WORK REQUIRED>
Reproduce the data verbatim, from the line with "The image size is (1024, 576)." to the line with "Describe the element at coordinates (406, 461)", and nothing else.
..........
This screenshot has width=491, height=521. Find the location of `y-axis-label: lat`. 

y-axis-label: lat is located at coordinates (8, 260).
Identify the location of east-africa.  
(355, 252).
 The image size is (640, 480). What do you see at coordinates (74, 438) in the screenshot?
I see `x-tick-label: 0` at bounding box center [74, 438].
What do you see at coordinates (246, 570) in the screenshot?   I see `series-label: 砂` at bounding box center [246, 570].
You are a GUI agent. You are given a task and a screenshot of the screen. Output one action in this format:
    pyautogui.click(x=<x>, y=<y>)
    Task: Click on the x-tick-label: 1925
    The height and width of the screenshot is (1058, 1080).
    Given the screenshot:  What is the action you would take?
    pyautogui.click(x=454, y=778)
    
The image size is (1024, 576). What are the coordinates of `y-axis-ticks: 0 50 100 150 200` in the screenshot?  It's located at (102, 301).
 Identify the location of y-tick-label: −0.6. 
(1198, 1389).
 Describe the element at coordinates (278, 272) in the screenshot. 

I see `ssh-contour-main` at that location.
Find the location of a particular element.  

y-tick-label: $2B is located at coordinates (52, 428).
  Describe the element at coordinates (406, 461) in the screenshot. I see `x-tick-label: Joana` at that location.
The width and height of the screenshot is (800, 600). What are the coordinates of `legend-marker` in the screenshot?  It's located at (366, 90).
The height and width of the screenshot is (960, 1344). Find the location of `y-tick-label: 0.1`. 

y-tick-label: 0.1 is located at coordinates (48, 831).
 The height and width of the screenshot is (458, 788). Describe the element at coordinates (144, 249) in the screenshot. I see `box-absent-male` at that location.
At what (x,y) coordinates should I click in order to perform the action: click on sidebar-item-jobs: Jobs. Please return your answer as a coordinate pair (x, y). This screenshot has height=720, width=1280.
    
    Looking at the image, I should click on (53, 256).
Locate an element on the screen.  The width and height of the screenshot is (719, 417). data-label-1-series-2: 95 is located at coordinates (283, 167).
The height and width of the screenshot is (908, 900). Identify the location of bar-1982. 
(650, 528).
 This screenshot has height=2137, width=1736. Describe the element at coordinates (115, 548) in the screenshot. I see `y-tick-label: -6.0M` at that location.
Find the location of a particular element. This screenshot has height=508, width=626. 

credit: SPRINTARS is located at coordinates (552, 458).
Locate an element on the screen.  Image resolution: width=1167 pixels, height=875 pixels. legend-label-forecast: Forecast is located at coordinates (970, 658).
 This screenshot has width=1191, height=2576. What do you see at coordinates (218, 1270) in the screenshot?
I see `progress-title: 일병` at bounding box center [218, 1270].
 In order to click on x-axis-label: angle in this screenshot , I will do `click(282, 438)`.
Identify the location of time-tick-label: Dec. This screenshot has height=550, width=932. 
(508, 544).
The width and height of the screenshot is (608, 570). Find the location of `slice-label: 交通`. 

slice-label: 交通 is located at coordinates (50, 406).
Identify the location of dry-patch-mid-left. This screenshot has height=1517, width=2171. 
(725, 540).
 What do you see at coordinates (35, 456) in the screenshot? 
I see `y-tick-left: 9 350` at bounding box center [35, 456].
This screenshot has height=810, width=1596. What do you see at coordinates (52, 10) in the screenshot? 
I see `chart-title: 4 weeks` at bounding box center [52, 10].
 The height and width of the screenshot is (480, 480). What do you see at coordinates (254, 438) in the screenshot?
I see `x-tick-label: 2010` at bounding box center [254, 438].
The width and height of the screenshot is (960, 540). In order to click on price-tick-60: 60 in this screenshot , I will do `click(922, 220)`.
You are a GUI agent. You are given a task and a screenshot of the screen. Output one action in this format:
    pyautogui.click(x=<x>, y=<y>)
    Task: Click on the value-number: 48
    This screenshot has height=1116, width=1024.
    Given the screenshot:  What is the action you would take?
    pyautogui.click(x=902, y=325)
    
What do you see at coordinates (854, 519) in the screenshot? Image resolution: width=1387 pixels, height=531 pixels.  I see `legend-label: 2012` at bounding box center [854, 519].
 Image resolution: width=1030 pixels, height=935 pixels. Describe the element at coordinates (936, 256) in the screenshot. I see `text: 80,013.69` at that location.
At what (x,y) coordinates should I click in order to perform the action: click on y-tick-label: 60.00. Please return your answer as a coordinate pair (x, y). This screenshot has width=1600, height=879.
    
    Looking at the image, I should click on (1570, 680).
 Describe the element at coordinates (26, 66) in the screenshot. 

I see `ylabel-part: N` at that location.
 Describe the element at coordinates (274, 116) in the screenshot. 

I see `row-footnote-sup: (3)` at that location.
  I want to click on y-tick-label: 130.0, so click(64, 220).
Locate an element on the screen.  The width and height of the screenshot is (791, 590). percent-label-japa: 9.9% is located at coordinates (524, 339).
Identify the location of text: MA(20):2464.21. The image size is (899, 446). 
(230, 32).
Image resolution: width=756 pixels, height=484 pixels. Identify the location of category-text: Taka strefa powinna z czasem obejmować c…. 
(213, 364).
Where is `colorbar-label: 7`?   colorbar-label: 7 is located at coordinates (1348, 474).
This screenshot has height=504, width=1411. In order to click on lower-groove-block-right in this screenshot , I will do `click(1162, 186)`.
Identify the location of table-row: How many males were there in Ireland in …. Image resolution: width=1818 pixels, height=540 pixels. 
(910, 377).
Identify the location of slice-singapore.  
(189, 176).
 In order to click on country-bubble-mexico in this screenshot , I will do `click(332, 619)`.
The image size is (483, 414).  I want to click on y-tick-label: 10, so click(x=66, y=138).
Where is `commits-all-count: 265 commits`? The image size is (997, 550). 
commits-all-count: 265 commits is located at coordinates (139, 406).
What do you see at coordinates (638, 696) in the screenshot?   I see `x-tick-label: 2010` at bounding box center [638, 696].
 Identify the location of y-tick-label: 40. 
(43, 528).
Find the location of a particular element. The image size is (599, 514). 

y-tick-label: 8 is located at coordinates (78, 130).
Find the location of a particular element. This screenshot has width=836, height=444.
..........
OUTPUT FOR THIS TASK>
The image size is (1024, 576). What are the coordinates of `y-axis-ticks: 0 50 100 150 200` in the screenshot?  It's located at (102, 301).
 Identify the location of y-tick-label: −0.6. 
(1198, 1389).
 Describe the element at coordinates (278, 272) in the screenshot. 

I see `ssh-contour-main` at that location.
Find the location of a particular element.  

y-tick-label: $2B is located at coordinates (52, 428).
  Describe the element at coordinates (406, 461) in the screenshot. I see `x-tick-label: Joana` at that location.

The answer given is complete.